Di pementasan Teater Cahaya, sesekali tatapan pemain ditujukan kepada penonton yang berada di bawah panggung. Mereka berusaha meleburkan diri ke segenap penonton yang ada.
Mereka menggapai perhatian penonton seutuhnya demi merespons tema Festival Teater Jakarta (FTJ) 2019, ”Drama Penonton”. FTJ memang bukan pementasan teater biasa. Ini pentas kompetisi tahunan.
Hajatan ini diselenggarakan Komite Teater Dewan Kesenian Jakarta sejak tahun 1973. Dukungan dana sepenuhnya oleh Dinas Pariwisata dan Kebudayaan Pemerintah Provinsi DKI Jakarta.
Ada dua putaran untuk menentukan pemenang kompetisi ini. Putaran pertama, putaran penyisihan di lima tingkat wilayah Jakarta. Kemudian, putaran berikutnya, putaran final sebagai FTJ yang diselenggarakan di Pusat Kesenian Jakarta Taman Ismail Marzuki.
Penyelenggaraan pada tahun 2019 ini merupakan yang ke-46 kali. Ini hajatan seni teater tertua di lingkup Asia Tenggara. Rentang waktu FTJ 2019 cukup panjang, 12-29 November 2019.
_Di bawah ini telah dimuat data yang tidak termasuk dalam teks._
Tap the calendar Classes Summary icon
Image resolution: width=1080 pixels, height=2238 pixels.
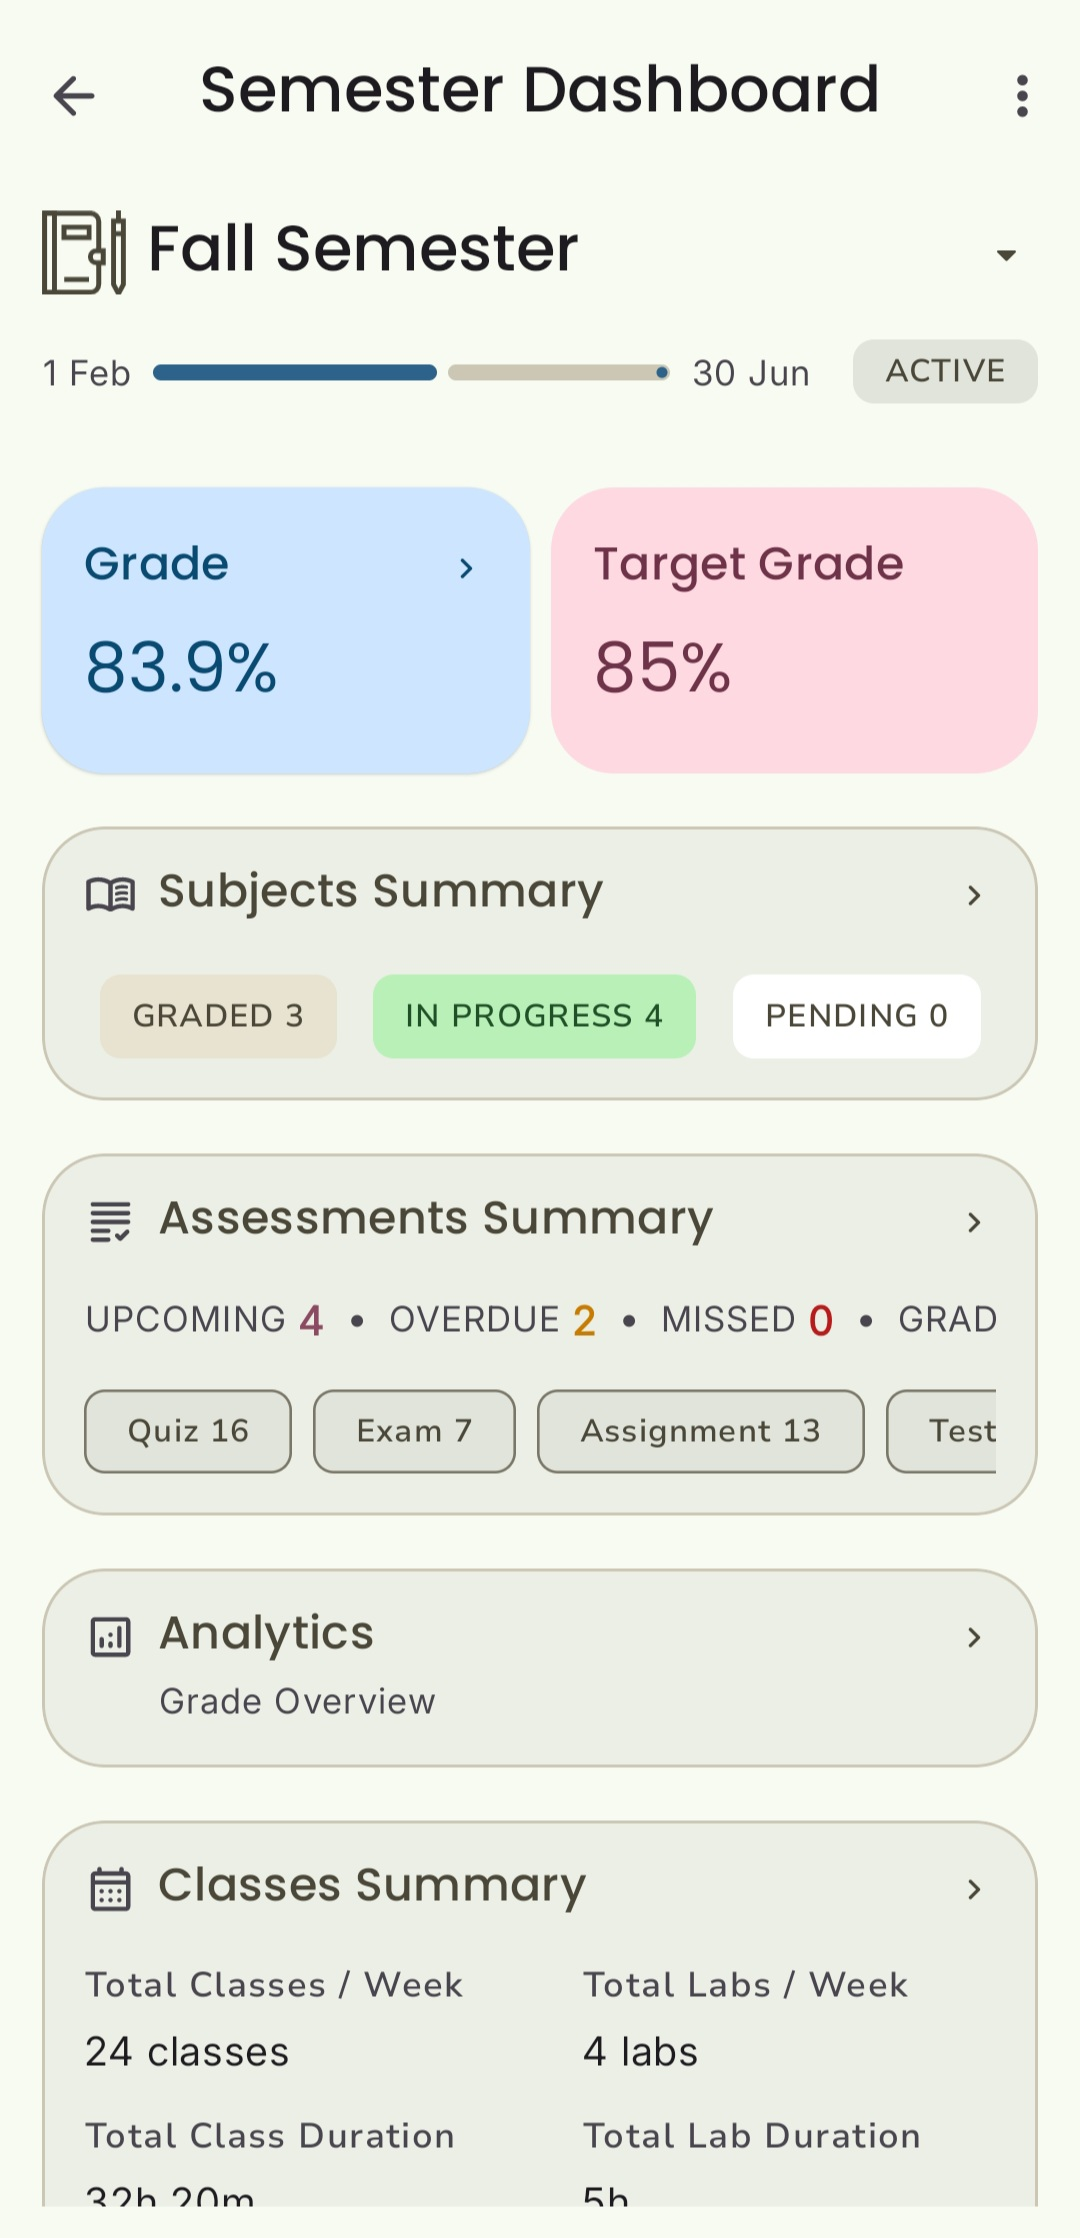click(x=110, y=1889)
Setiap wilayah administrasi kota Jakarta diwakili tiga finalis sehingga jumlah para finalisnya 15 kelompok. Tercatat para peserta meliputi kelompok Lab Teater Lumbung, Teater Asa, dan Teater Nusantara asal Jakarta Barat.
Selain itu, Kelompok Teater Labo El Aktor, Teater Ciliwung, dan Kelompok Pojok dari Jakarta Selatan. Kelompok Castra Mardika, Teater Camuss, dan Sanggar Teater Jerit asal Jakarta Timur.
Kelompok Maura Lintas Teater, Teater Cahaya, dan Teater Amatirujan asal Jakarta Utara. Kelompok Teater Petra, Unlogic Teater, dan Teater Indonesia dari Jakarta Pusat.
Penonton bawaan
Dari festival ini pada tahun-tahun sebelumnya, Komite Teater DKJ menangkap fenomena penonton ”bawaan”, yakni penonton yang hadir merupakan penonton ”yang dibawa” dari wilayah masing-masing.
Ini tak ubahnya menjadi penonton ”suporter” karena FTJ berbasis lomba. Pegiat teater Gandung Bondowoso, yang kebetulan dilibatkan sebagai anggota Dewan Juri FTJ 2019, mengatakan, fenomena penonton ”bawaan” itu wujud rupa kegagalan seni pertunjukan teater ini.
”Sejauh ini, drama penonton untuk teater modern masih sebatas ide atau teori,” ujar Gandung.
Ia mencontohkan lenong atau ludruk sebagai teater tradisional yang terbukti mampu mewujudkan drama penonton. Drama penonton teater modern pernah dipicu dengan konsep Danarto tentang ”teater tanpa penonton”.
Itu sebuah konsep permainan teater yang melibatkan penonton. Penonton pun ikut bermain.
Konseptualisasi ”teater tanpa penonton” itu memicu gagasan kuratorial FTJ 2019 ini. Sebab lain, menurut Gandung, karena pementasan teater yang dikemas setiap tahun di dalam FTJ ini termasuk krisis penonton.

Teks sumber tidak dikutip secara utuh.